Date Joined Dec 2006
Total Posts : 11
   Posted 1/16/2007 1:31 PM (GMT -6)   

my husband and i are considering traveling to new york (from the pacific northwest) to see dr peter scardino at sloan-kettering. we've heard that he is one of the top guys and we managed to get an appointment. unfortunately this will force my husband to cancel a trip he has planned for a year and has been so looking forward to.... ugh! my question is whether or not any of you have experience with this doctor or hospital? we've heard good things, but it is going to be a real juggle to get there and we want to be sure it is better than what we have found so far.
we are still not sure how we are going to proceed. we've seen three doctors (top docs in their fields in the seattle area - a urologist, radiation oncologist, and the urology group at u of washington). all gave different advice. so frustrating!
one recommends seeds and external beam, another recommends surgery, another recommends external beam only (with possible hormones). the more doctors we see, the more confused we get.
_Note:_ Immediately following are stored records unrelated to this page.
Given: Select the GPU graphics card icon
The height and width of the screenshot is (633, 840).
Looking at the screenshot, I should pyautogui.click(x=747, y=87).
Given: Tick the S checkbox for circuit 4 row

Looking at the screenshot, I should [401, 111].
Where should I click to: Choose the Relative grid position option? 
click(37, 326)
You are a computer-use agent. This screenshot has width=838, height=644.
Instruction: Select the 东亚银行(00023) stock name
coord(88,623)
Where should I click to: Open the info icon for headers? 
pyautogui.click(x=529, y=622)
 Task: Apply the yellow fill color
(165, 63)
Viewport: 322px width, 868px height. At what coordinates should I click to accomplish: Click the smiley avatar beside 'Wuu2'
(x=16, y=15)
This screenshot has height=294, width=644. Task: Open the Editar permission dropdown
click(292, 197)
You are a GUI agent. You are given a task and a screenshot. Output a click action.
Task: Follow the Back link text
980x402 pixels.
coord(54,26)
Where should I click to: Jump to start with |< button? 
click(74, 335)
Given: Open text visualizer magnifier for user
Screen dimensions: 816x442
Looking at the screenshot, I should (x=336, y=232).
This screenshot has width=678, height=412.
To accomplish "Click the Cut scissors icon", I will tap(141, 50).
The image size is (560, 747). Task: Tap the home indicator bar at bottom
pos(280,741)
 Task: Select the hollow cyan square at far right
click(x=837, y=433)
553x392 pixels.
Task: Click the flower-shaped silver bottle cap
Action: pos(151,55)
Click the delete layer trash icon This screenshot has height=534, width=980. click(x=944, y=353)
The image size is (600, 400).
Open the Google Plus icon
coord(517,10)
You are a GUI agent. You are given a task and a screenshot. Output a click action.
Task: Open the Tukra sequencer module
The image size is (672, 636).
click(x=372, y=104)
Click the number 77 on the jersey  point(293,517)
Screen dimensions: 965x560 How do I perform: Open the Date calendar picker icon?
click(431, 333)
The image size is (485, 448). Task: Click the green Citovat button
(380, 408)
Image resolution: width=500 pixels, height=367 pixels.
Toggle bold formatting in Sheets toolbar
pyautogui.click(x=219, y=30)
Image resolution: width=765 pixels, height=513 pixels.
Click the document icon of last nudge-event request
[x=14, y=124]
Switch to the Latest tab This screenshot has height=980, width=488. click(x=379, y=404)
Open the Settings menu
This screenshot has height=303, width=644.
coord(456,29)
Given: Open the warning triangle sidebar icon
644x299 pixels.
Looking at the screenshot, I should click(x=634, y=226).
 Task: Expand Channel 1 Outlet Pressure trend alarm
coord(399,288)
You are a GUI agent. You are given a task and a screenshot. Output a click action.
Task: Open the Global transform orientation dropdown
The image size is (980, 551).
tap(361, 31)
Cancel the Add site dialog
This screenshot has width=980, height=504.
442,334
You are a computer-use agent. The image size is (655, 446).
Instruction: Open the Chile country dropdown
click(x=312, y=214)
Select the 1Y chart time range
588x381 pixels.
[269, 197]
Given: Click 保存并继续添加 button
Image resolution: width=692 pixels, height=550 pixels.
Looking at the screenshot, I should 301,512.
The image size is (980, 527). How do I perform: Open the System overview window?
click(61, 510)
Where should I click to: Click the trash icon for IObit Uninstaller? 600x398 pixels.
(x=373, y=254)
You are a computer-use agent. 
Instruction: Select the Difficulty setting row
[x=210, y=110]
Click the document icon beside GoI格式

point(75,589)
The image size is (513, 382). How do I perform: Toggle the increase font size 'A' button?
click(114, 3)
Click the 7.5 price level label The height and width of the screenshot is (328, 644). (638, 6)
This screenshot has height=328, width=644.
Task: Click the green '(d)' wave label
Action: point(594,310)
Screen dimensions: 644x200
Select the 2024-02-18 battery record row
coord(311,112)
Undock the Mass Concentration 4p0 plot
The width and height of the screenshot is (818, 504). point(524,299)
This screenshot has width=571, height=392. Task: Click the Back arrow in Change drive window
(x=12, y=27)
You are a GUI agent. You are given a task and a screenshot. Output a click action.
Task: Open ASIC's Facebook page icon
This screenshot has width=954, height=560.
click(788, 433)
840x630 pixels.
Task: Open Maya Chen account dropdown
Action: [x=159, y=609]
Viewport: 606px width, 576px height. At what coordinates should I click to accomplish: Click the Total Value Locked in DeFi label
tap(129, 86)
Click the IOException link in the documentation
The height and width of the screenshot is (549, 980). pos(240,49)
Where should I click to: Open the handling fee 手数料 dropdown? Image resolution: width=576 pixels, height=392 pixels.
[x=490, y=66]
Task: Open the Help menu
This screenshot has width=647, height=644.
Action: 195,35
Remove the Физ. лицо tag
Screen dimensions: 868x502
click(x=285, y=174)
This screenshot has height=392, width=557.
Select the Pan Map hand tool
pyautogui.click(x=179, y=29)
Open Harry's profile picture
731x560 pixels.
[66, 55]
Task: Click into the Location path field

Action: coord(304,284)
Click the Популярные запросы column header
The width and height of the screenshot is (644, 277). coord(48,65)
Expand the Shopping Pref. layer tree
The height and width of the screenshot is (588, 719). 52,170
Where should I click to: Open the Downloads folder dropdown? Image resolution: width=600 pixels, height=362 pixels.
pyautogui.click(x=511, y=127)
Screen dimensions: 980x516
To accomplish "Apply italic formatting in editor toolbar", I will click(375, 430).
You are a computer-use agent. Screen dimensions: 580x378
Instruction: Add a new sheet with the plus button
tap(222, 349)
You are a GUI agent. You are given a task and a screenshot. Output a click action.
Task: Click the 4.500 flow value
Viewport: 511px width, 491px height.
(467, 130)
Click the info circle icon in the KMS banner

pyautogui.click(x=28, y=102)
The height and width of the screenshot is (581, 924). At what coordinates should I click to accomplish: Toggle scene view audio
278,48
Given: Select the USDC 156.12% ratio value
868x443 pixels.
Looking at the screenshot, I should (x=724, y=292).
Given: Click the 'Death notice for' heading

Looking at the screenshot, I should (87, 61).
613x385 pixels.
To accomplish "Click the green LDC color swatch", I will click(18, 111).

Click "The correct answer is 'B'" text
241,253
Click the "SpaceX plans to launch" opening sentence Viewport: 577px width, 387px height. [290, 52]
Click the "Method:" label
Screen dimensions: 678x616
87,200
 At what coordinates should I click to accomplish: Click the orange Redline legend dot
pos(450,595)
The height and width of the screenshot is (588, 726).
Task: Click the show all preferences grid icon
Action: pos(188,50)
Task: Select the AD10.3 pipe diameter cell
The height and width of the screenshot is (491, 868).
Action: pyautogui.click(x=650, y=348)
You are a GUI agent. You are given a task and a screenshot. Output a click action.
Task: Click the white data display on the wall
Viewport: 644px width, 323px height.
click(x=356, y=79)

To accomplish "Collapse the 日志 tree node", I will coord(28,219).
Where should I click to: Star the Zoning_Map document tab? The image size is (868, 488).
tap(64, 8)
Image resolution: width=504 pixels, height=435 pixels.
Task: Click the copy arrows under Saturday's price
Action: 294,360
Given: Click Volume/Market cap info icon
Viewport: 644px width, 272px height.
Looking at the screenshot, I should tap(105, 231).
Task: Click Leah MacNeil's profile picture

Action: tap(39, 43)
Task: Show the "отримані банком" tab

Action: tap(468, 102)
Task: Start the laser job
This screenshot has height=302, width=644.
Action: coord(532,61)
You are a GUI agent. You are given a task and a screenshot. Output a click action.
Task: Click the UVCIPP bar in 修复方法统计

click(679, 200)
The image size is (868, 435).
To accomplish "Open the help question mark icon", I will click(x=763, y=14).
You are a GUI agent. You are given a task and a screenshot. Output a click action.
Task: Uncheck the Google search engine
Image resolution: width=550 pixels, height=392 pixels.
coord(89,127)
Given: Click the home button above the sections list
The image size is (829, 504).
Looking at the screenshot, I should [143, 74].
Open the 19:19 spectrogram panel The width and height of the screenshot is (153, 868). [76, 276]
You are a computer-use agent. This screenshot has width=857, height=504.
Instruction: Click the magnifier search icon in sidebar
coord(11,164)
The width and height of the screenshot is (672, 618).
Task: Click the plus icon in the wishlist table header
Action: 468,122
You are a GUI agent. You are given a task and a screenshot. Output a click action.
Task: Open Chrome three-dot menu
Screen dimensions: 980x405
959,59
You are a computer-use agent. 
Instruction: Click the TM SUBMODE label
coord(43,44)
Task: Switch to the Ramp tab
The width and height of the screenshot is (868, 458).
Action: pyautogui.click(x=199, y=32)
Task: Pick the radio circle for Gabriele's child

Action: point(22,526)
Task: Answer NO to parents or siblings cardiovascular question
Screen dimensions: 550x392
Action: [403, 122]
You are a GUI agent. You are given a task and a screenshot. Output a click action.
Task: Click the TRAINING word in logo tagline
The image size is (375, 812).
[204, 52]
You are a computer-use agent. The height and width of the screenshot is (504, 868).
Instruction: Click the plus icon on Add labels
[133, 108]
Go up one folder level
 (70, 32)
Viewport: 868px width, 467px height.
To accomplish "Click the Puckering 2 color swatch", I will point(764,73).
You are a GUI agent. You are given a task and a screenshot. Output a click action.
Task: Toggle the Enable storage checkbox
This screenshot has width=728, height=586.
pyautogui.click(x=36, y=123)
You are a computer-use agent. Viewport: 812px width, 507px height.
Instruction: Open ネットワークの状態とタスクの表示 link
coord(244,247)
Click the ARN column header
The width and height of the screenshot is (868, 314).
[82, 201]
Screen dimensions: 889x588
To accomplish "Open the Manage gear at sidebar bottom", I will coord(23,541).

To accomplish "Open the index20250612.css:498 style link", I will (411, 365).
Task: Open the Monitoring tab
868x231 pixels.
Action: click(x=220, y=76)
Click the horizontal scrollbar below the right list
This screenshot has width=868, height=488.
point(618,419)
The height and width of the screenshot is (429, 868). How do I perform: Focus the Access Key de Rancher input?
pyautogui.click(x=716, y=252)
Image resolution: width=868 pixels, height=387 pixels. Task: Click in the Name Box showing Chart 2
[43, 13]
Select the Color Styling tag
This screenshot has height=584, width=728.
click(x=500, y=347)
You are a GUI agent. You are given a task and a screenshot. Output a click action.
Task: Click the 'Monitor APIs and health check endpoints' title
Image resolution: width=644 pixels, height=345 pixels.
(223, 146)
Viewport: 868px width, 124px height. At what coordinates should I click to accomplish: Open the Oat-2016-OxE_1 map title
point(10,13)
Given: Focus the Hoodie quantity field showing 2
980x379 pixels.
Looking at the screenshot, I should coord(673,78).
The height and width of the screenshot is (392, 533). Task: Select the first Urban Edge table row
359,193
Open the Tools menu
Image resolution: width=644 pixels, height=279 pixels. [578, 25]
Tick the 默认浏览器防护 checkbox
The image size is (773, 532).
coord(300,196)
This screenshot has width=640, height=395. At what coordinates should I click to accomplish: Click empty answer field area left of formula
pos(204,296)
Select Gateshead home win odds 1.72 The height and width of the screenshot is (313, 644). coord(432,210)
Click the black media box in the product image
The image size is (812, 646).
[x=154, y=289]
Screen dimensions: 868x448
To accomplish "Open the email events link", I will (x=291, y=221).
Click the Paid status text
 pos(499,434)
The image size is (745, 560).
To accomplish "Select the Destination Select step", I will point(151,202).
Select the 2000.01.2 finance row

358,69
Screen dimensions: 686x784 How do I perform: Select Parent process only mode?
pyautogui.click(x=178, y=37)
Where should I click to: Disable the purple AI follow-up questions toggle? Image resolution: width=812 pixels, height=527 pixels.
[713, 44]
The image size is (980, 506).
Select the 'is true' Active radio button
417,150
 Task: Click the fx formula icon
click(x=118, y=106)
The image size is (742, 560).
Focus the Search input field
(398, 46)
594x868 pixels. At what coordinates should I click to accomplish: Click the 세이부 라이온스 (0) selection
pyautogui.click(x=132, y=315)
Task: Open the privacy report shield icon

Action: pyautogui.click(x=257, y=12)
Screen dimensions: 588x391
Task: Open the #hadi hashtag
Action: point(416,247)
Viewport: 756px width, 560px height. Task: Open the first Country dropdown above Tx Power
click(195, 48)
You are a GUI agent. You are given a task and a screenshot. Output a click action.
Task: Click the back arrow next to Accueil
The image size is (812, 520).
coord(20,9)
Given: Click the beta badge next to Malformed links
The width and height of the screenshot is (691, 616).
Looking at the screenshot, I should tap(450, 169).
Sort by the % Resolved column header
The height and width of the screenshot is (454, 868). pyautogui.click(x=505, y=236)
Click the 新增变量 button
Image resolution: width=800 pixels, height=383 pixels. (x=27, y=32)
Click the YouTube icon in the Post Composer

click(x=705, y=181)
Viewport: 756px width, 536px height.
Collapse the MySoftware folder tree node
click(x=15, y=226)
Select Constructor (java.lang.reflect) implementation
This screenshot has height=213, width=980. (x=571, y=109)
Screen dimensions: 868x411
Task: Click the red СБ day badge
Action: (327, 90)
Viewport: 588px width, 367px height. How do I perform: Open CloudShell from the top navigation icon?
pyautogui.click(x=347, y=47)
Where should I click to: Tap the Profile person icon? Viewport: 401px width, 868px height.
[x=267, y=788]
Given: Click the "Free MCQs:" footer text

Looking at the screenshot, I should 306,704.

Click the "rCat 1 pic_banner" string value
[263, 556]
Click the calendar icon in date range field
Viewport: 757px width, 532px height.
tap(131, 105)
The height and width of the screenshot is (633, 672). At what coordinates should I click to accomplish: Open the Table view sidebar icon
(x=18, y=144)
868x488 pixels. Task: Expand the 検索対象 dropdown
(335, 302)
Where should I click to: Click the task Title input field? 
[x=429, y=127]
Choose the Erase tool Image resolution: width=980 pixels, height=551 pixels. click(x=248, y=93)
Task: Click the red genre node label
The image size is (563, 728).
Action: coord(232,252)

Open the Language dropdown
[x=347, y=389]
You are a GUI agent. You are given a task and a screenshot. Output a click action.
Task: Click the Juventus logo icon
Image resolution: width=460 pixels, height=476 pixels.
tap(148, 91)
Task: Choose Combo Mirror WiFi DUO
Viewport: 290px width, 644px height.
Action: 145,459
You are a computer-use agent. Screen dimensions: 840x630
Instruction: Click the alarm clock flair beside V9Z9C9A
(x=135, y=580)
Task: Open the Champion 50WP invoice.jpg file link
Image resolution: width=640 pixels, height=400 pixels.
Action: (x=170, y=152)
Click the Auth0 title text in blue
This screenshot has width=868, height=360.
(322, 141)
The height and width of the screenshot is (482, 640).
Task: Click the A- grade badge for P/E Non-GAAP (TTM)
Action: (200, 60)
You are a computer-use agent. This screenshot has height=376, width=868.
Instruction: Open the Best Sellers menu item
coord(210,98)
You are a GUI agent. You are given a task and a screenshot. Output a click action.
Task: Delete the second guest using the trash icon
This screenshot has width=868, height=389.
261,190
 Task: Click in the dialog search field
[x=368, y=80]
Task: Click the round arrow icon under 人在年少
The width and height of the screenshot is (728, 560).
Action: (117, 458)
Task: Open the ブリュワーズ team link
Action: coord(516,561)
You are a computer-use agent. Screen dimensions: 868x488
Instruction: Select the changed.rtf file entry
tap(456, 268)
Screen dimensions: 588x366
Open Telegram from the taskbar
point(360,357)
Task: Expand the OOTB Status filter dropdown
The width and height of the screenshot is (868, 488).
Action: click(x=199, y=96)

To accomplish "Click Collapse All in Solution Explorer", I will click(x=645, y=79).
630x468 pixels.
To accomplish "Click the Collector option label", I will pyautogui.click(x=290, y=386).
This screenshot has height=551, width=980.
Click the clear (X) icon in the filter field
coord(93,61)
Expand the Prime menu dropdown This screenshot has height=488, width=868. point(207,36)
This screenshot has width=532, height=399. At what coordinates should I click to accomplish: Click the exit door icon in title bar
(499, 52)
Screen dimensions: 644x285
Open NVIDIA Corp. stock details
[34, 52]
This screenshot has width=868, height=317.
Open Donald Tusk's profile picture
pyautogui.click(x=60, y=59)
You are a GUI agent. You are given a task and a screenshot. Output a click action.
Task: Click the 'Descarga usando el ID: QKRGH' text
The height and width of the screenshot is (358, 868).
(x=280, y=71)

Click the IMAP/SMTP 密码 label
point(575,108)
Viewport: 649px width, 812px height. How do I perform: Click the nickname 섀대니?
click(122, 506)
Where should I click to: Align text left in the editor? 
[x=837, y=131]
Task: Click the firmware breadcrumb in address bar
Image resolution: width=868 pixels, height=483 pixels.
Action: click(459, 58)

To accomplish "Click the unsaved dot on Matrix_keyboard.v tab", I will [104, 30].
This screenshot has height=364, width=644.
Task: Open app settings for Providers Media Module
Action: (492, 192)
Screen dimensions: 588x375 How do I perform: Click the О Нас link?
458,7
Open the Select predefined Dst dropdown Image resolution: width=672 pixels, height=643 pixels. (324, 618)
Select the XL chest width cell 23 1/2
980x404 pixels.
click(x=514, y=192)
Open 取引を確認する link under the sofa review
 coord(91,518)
my husband has an intermediate case : PSA 2.6 (rose from 1.4 in about 18 mos), gleason 3+4=7, 5/10 cores with cancer (anywhere from 3% to 62%), bone scan and MRI of seminal vesicles look clear. prostate size is small.

any experience or knowledge with this hospital/doctor would be very helpful.
thank you

Veteran Member

Date Joined Apr 2006
Total Posts : 818
   Posted 1/16/2007 2:47 PM (GMT -6)   
Hi gralestel,

If you go back through some of the earlier threads you will see many doctors mentioned. I can not recall Dr. Scardino's name, but Sloan-Kettering is one of the foremost cancer treatment hospitals in the world. You may also want to look up doctors Walsh and Partin at Johns Hopkins Hospital, Baltimore Maryland. Both are world renowned PCa specialists.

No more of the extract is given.